Dataset entries:
*-*-*

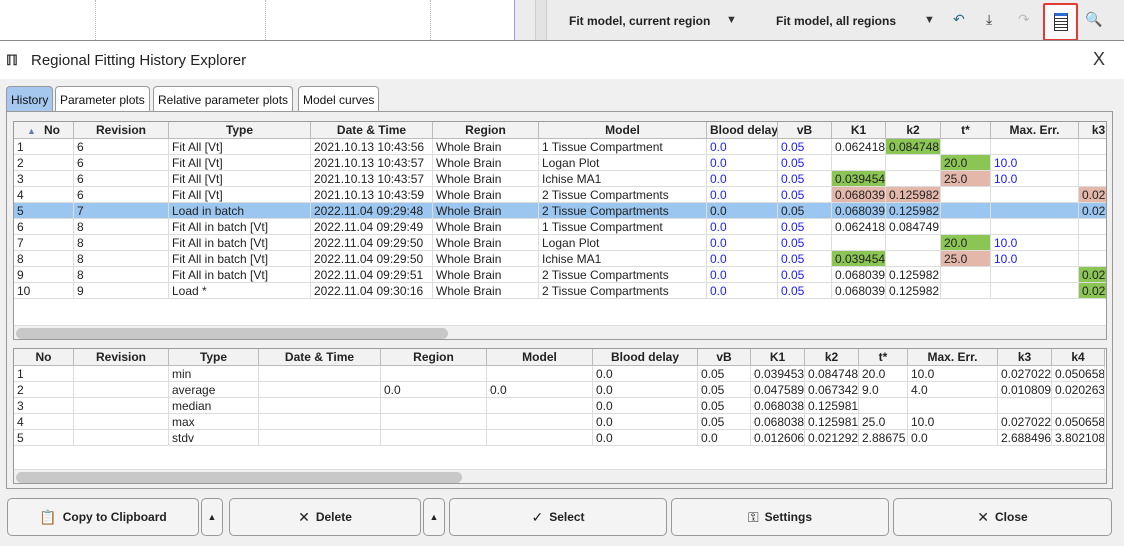  What do you see at coordinates (966, 179) in the screenshot?
I see `table-cell: 25.0` at bounding box center [966, 179].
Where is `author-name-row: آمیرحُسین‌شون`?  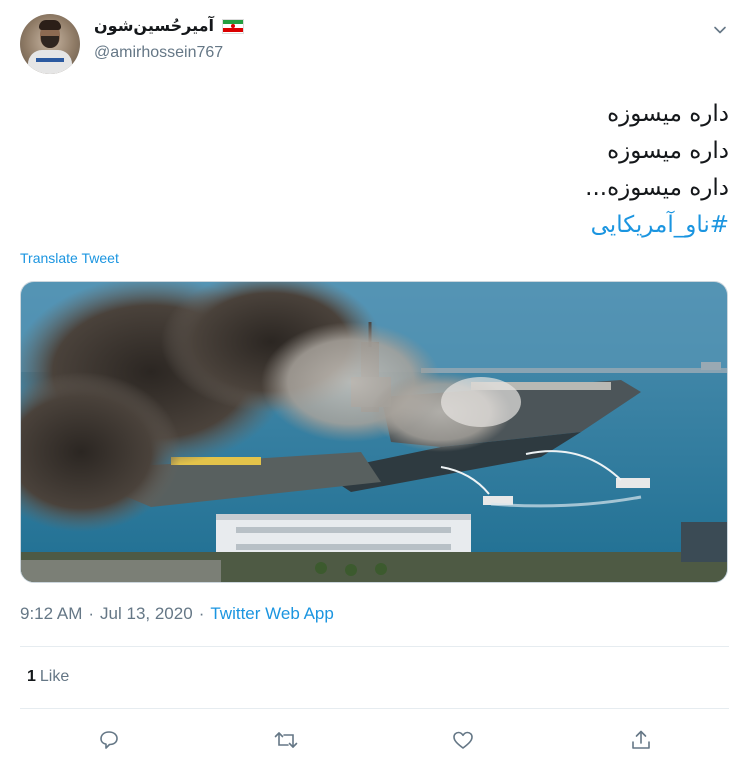
author-name-row: آمیرحُسین‌شون is located at coordinates (170, 26).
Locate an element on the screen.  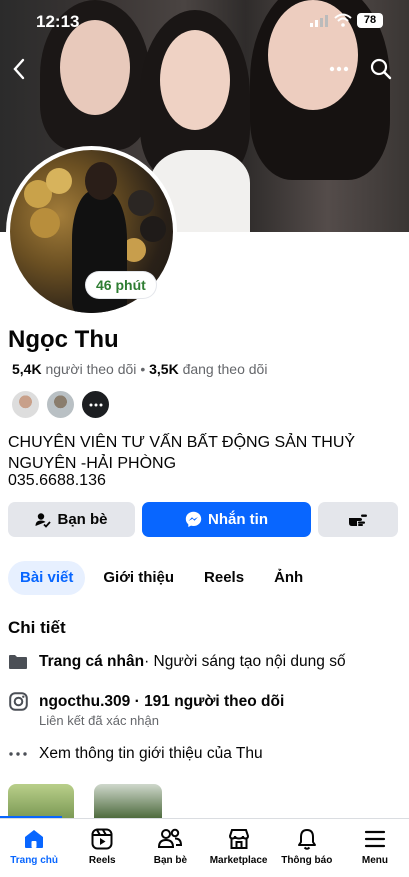
instagram-verified-note: Liên kết đã xác nhận is located at coordinates (99, 720).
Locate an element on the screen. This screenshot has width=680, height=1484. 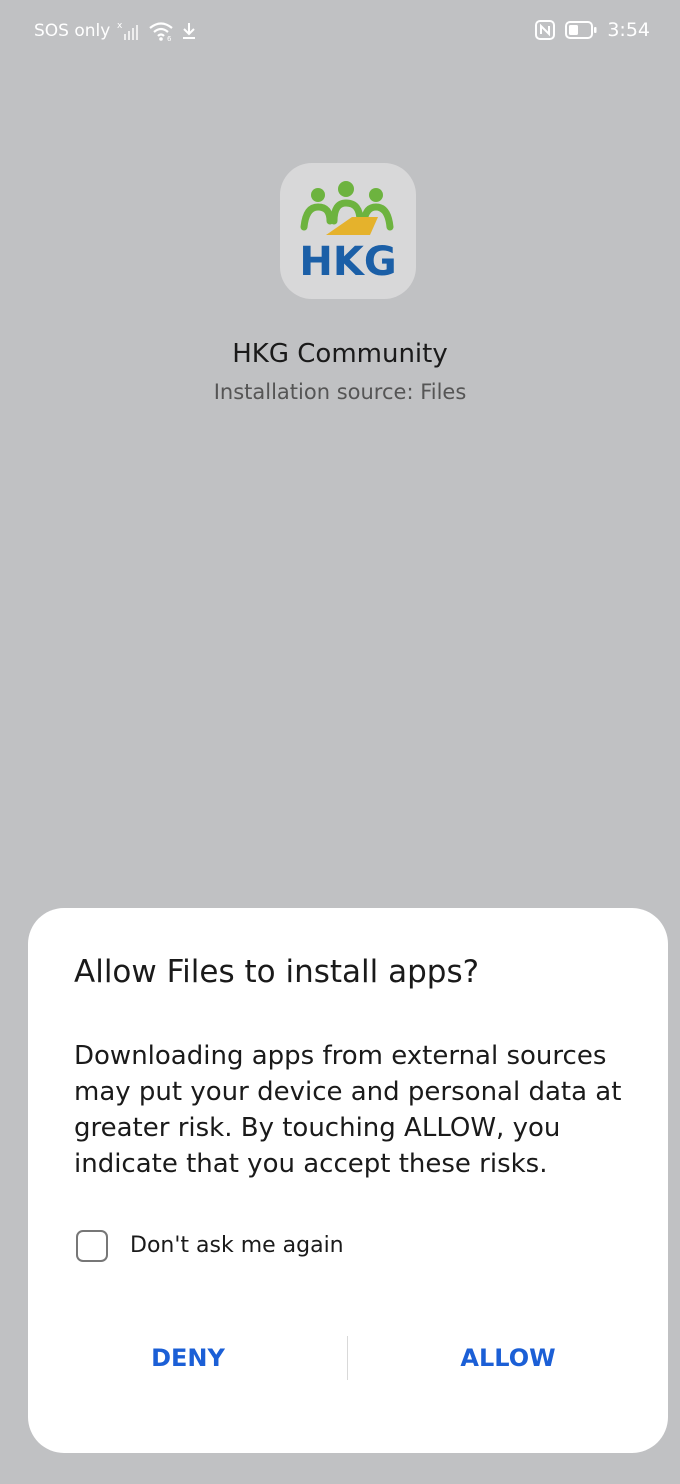
app-name: HKG Community is located at coordinates (340, 354).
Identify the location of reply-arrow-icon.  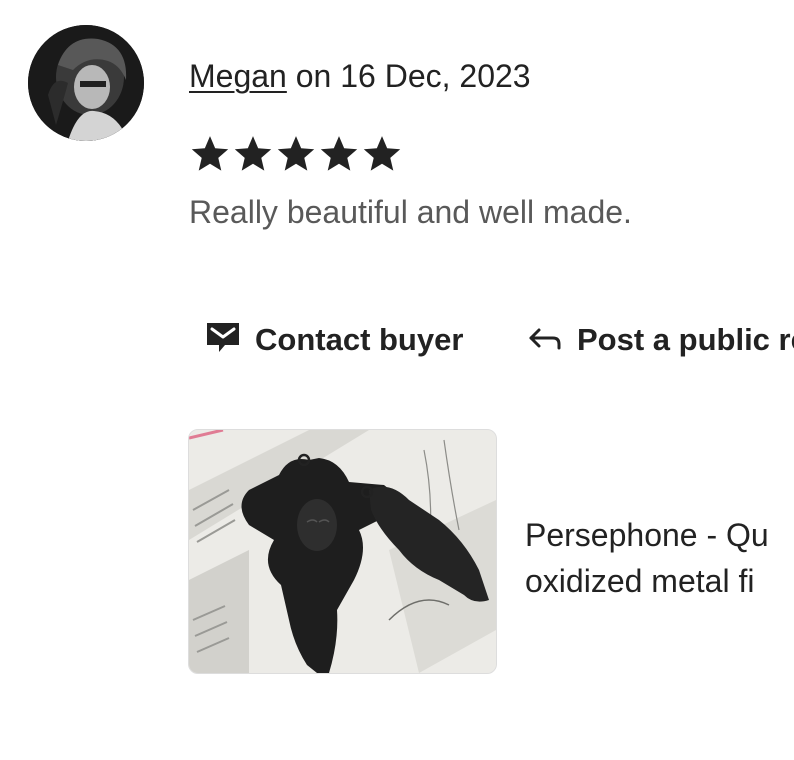
(545, 340).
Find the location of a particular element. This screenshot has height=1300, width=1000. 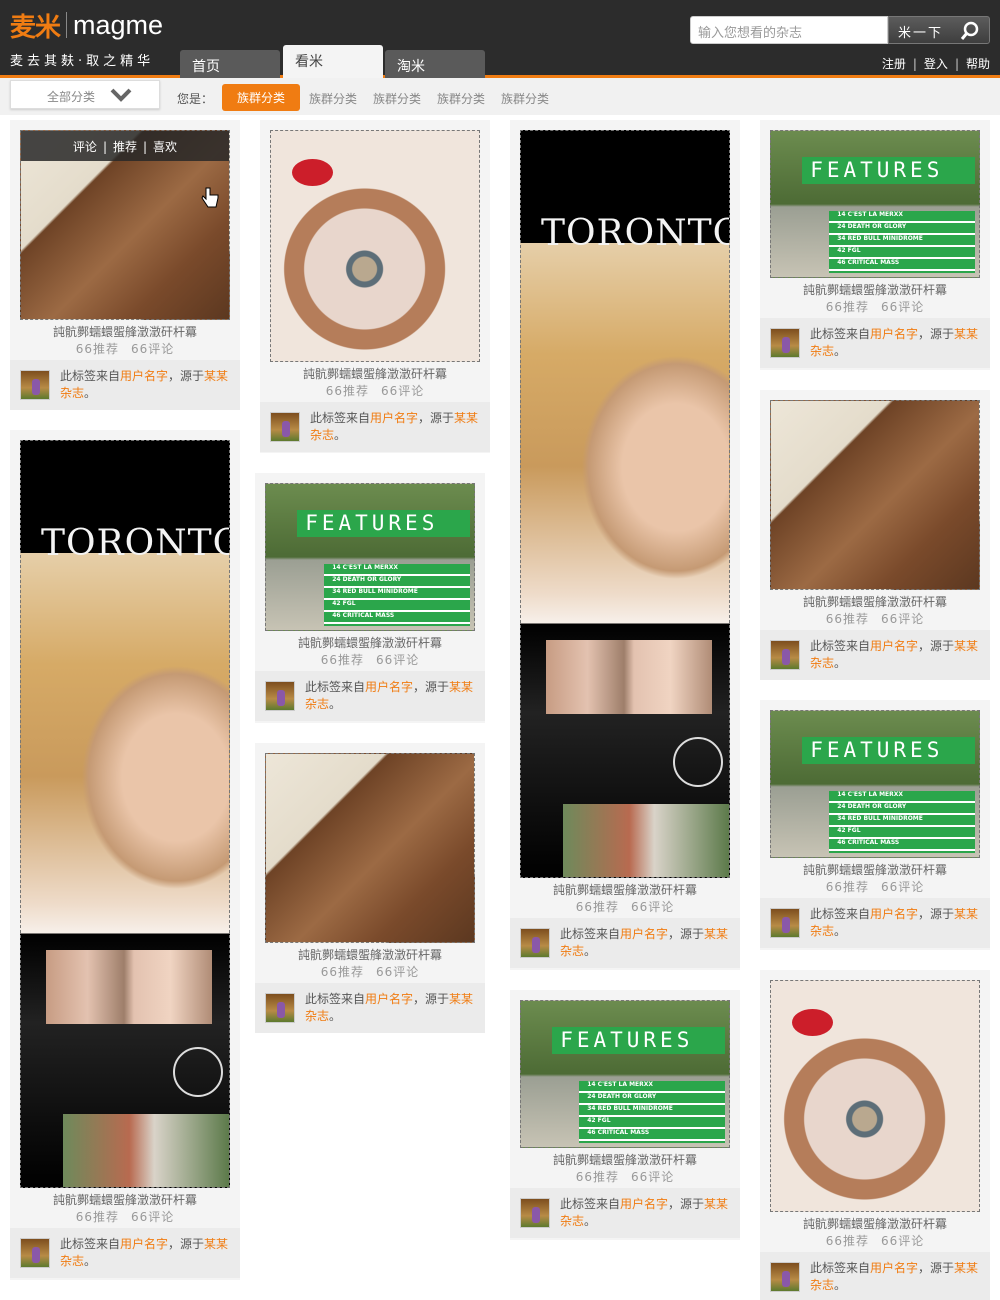

magazine-cover-image: 评论 | 推荐 | 喜欢 is located at coordinates (125, 225).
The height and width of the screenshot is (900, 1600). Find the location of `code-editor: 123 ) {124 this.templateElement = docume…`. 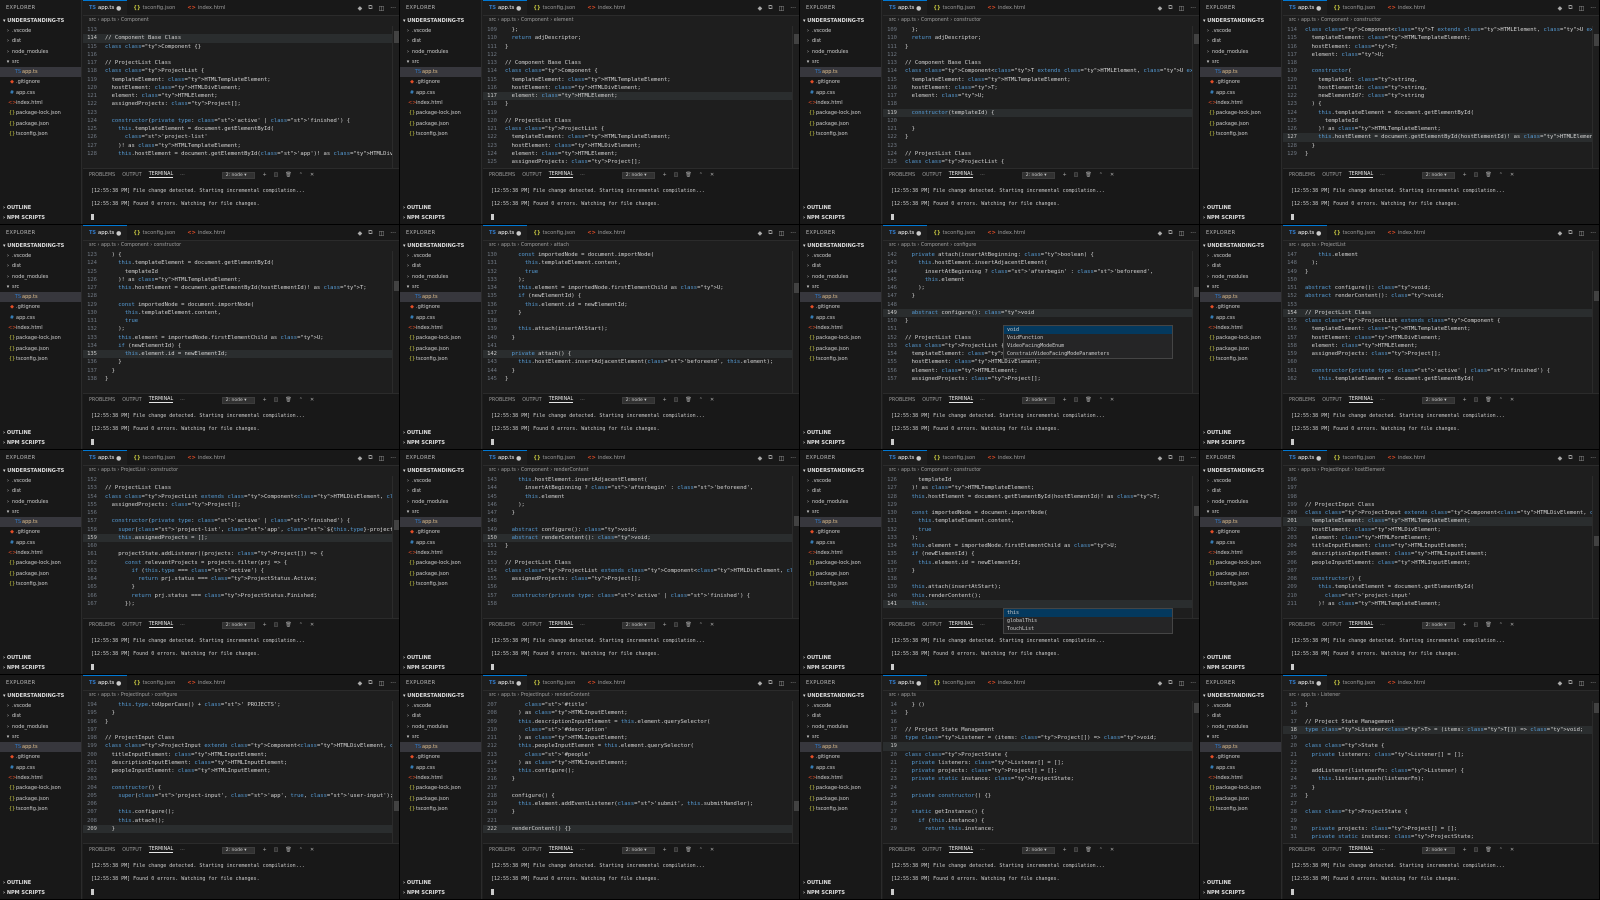

code-editor: 123 ) {124 this.templateElement = docume… is located at coordinates (241, 322).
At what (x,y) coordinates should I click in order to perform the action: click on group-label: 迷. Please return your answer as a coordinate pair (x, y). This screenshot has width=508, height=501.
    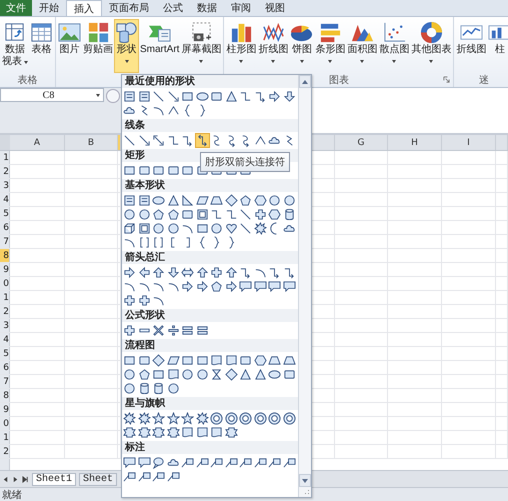
    Looking at the image, I should click on (484, 80).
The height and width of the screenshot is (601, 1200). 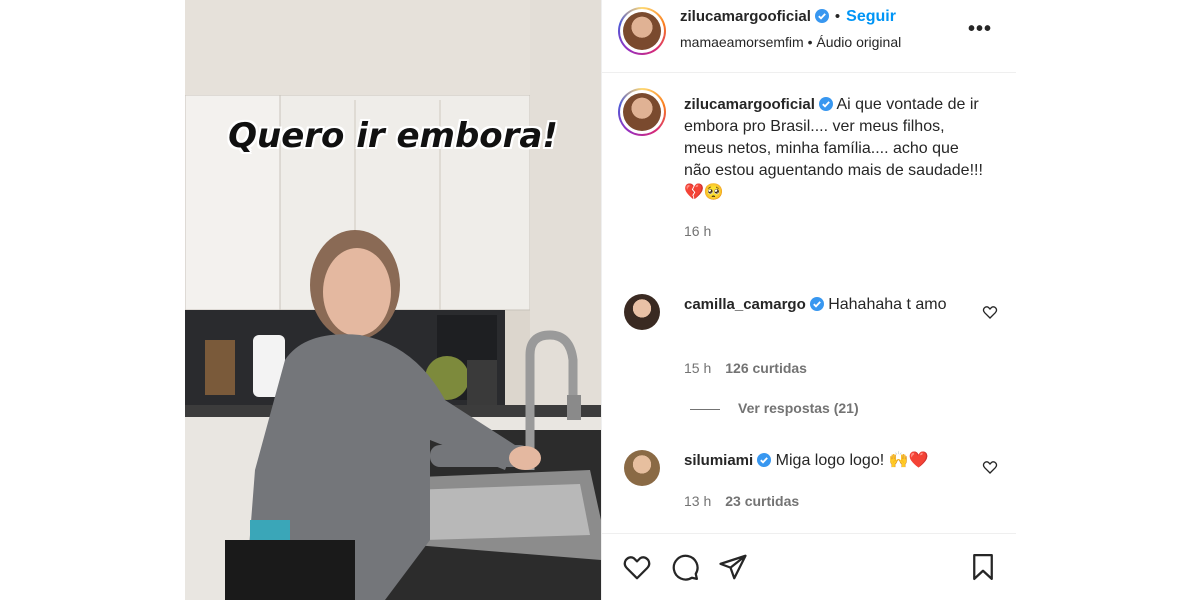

*-*-*

■ **Aim of the exercise**: Rewrite the material above as a numbered list, skipping blank lines and leaving out the pictures.

■ **Expected answer**:
1.   What do you see at coordinates (966, 179) in the screenshot?
2. I see `table-cell: 25.0` at bounding box center [966, 179].
3. Where is `author-name-row: آمیرحُسین‌شون`?  
4. author-name-row: آمیرحُسین‌شون is located at coordinates (170, 26).
5. Locate an element on the screen.  
6. instagram-verified-note: Liên kết đã xác nhận is located at coordinates (99, 720).
7. Locate an element on the screen. This screenshot has width=680, height=1484. 
8. app-name: HKG Community is located at coordinates (340, 354).
9. Identify the location of reply-arrow-icon.  
10. (545, 340).
11. Find the location of a particular element. This screenshot has height=1300, width=1000. 
12. magazine-cover-image: 评论 | 推荐 | 喜欢 is located at coordinates (125, 225).
13. The height and width of the screenshot is (900, 1600). Find the location of `code-editor: 123 ) {124 this.templateElement = docume…`. 
14. code-editor: 123 ) {124 this.templateElement = docume… is located at coordinates (241, 322).
15. At what (x,y) coordinates should I click in order to perform the action: click on group-label: 迷. Please return your answer as a coordinate pair (x, y). This screenshot has width=508, height=501.
16.     Looking at the image, I should click on (484, 80).
17. The height and width of the screenshot is (601, 1200). 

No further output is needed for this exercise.